A full timeline of the MGM Resorts cyber attack

Hospitality and entertainment company, MGM Resorts, recently suffered a cyber attack that severly impacted its business operations.

The cyber attack was discovered on September 11, when MGM Resorts put out a statement via X (formerly Twitter) that a “cyber security incident” was impacting come of its systems. MGM Resorts reassured customers that it had contacted law enforcement regarding the cyber attack, and that an investigation into it had been launched.  

The company also said it was “working diligently to determine the nature and scope of the matter”.

[Embed tweet: ]

On September 12, MGM Resorts made a second statement via X, reporting that all its “resorts including dining, entertainment and gaming” were “still operational”, and that its guests “continue to be able to access their hotel rooms and [its] Front Desk is ready to assist our guests as needed”. 

Despite this, from September 12 to 13, customers reported a number of issues linked to the cyber attack. This included slot machines and online booking systems of several of MGM’s Las Vegas properties being impacted by the attack, meaning guests could not check in, make card payments to book rooms or cancel their reservations. Digital keys were also reported to not be working, leading to staff having to hand out physical keys. Other guests said they were unable to log into their MGM accounts. 

The main websites for all 31 resorts that MGM manages were reportedly down as of September 13. The sites displayed an error message and urged customers to contact the resort either via third-party sites or via a phone call. 
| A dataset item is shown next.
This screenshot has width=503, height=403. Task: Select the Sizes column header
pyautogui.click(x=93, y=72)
Also on September 13, it was revealed that the malicious actors behind the cyber attack may have been ransomware gang ALPHV (also known as BlackCat). The host of “one of the largest collection of malware source code, samples, and papers on the internet”, VX Underground, made a post on X detailing how the hack took place. According to VX Underground, who cited “the threat actors themselves” as its source, said that the cyber attack started with a successful vishing attempt. Vishing sees malicious actors attempt to gain access to networks and/or personal information via a phone call where they pose as a trusted source.

VX Underground said: “All ALPHV ransomware group did [sic] to compromise MGM Resorts was hop on LinkedIn, find an employee, then call the Help Desk.”

[Embed tweet: ]

Other news sites including Reuters, however, reported that “two sources familiar with the matter” said that hacking group Scattered Spider were responsible for the attack. This is due to Scattered Spider relying on social engineering tactics to gain access to organization’s networks.
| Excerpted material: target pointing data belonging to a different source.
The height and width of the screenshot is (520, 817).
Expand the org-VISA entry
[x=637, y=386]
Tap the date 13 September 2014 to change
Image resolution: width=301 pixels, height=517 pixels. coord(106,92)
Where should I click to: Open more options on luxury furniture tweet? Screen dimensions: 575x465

The cost of the cyber attack for MGM is currently unknown, however financial services company Moody’s noted that it could have a negative impact on MGM’s credit. The financial services company also shared that the cyber attack “highlights key risks related to (MGM’s) business operations’ heavy reliance on technology and the operational disruption caused when systems need to go offline or are inoperable”. Additionally, MGM Resort’s share prices have, as of the time of writing, dropped by 6 percent since September 11. 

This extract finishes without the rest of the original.